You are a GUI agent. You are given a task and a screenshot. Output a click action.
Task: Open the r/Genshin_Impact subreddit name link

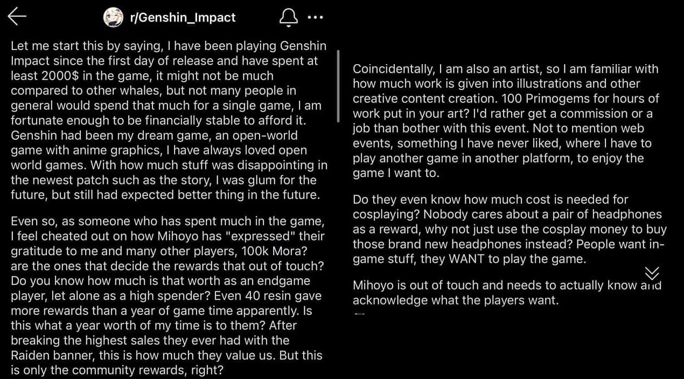(x=183, y=17)
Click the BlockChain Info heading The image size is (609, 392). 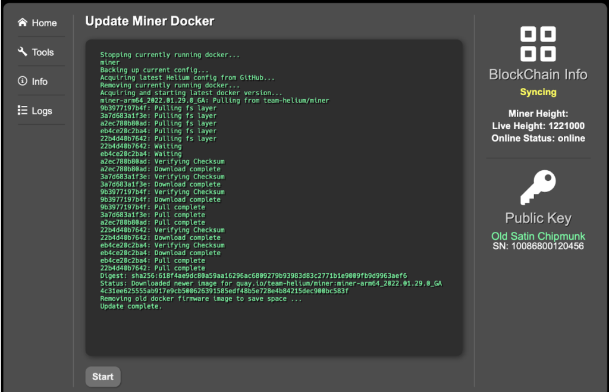538,74
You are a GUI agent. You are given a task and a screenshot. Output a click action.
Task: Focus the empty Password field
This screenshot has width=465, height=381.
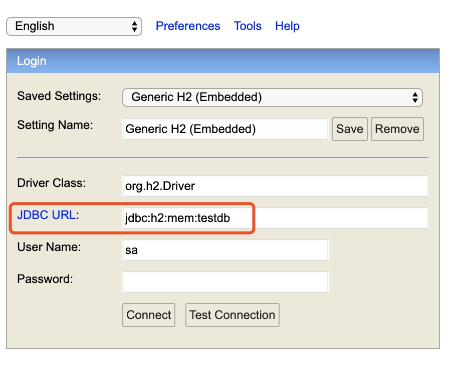225,282
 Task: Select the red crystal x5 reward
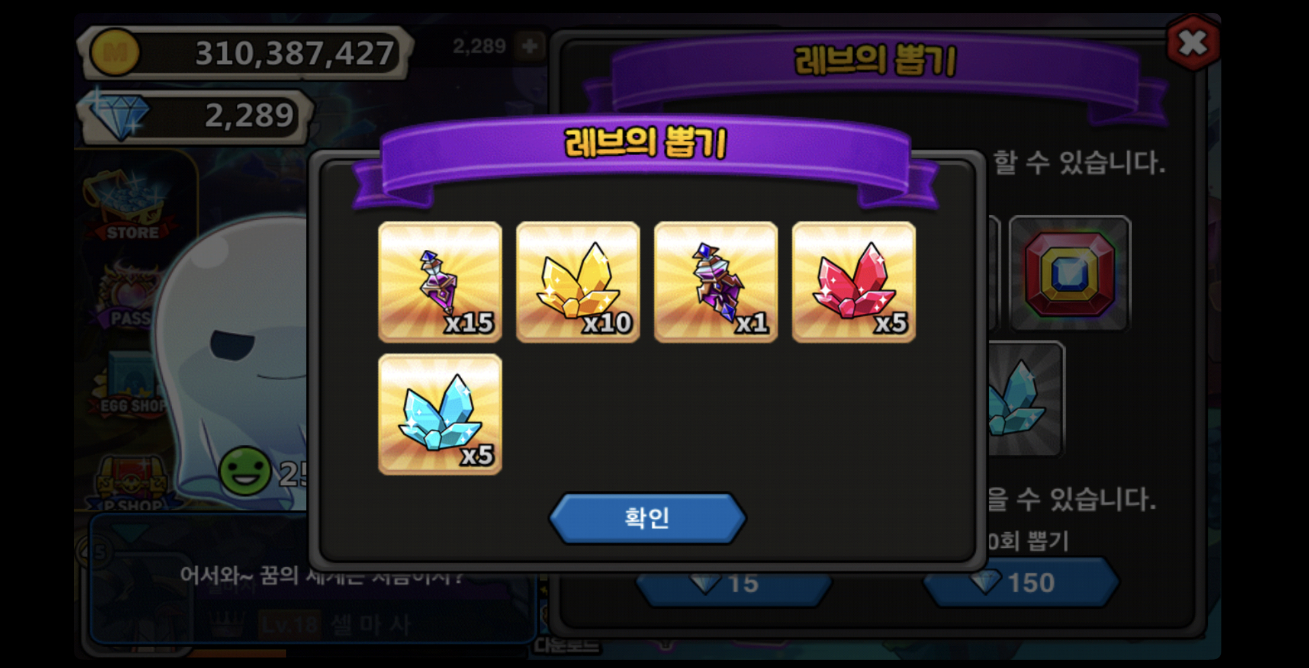854,282
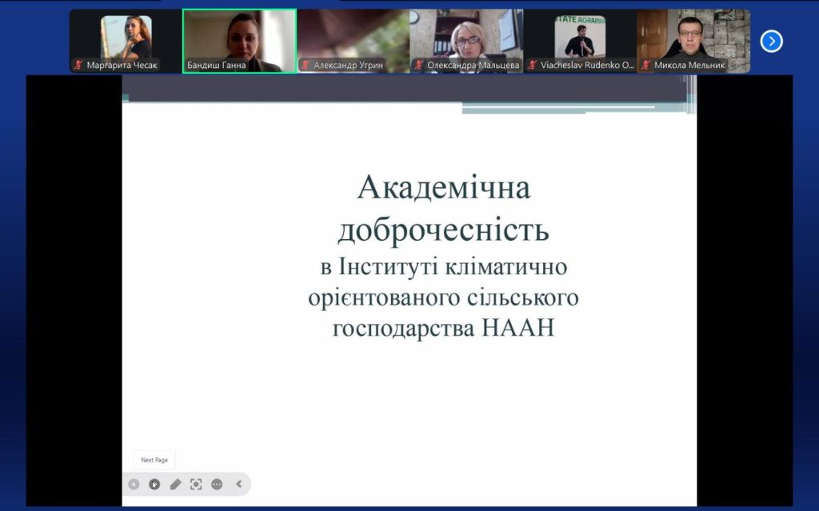Click the blue arrow to see more participants
The height and width of the screenshot is (511, 819).
point(770,40)
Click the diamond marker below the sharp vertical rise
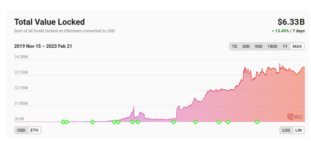Viewport: 311px width, 141px height. click(x=174, y=122)
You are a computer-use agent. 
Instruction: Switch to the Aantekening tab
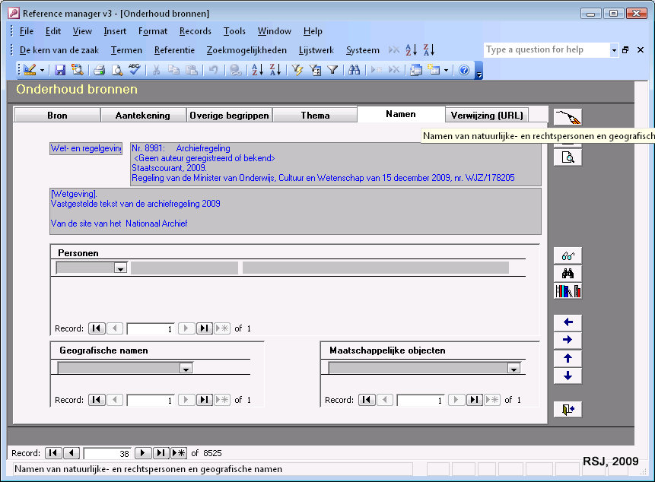[143, 116]
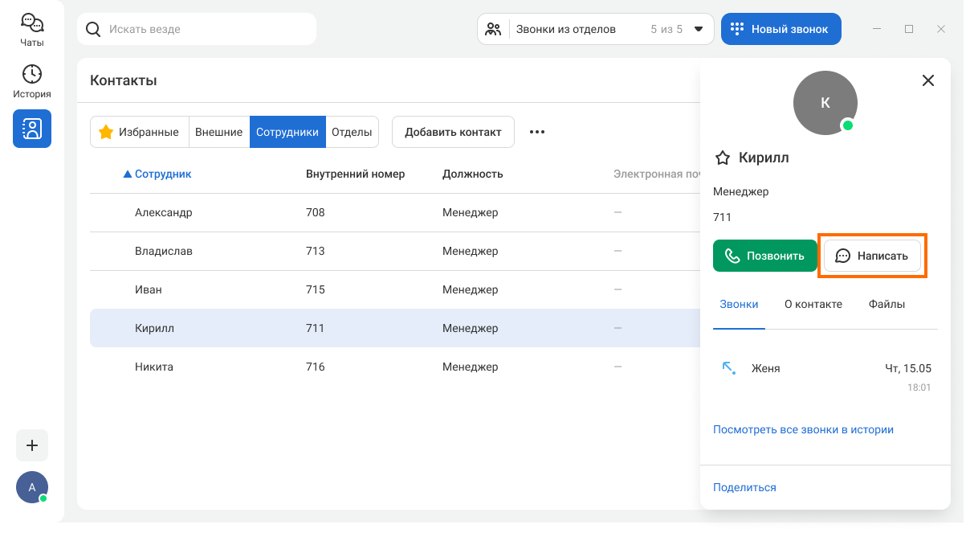Image resolution: width=966 pixels, height=533 pixels.
Task: Toggle favorite star for Кирилл
Action: [x=723, y=158]
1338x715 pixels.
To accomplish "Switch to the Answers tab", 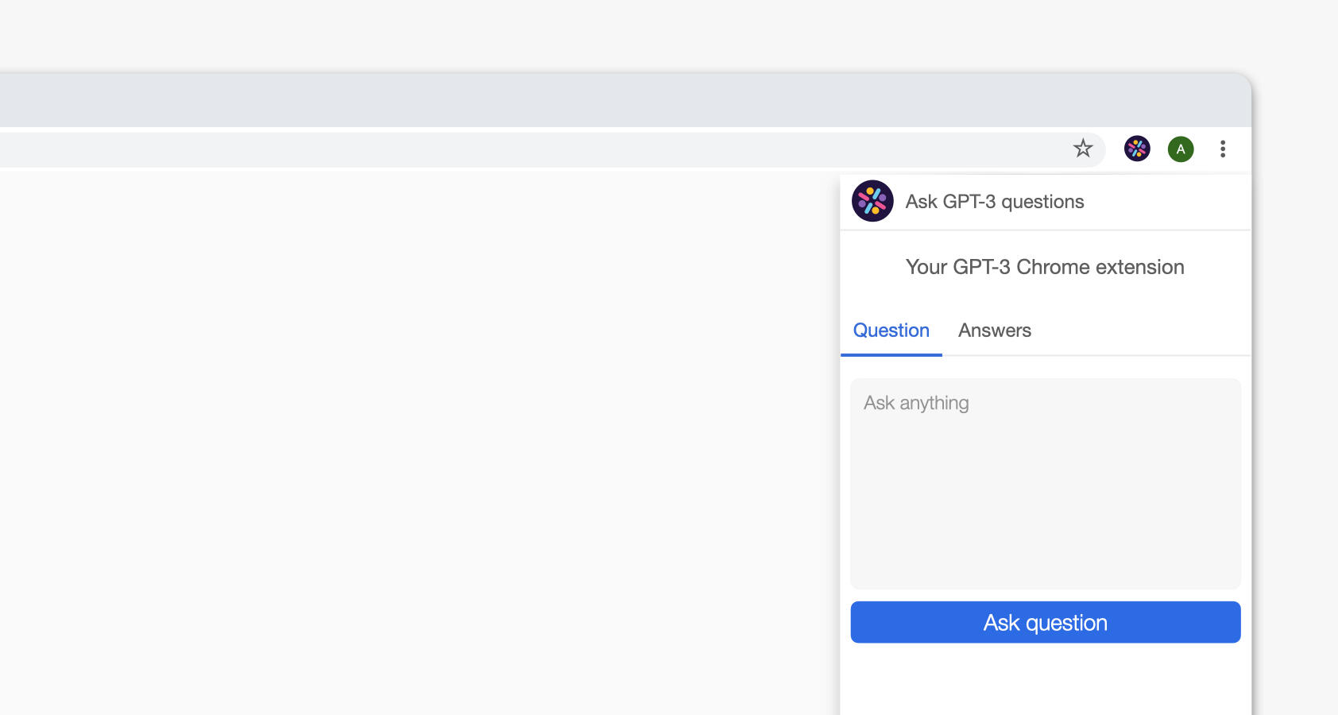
########################################
# Activity
When you reach the line that contains "Task: Select the red crystal x5 reward", start reproducing, and continue word for word to the end of the records; skip all pictures.

# Exercise output
 Task: Select the red crystal x5 reward
854,282
Click the blue arrow to see more participants
The height and width of the screenshot is (511, 819).
point(770,40)
Click the diamond marker below the sharp vertical rise
Viewport: 311px width, 141px height. click(x=174, y=122)
You are a computer-use agent. 
Instruction: Switch to the Aantekening tab
[143, 116]
Image resolution: width=966 pixels, height=533 pixels.
Task: Toggle favorite star for Кирилл
Action: [x=723, y=158]
1338x715 pixels.
To accomplish "Switch to the Answers tab", 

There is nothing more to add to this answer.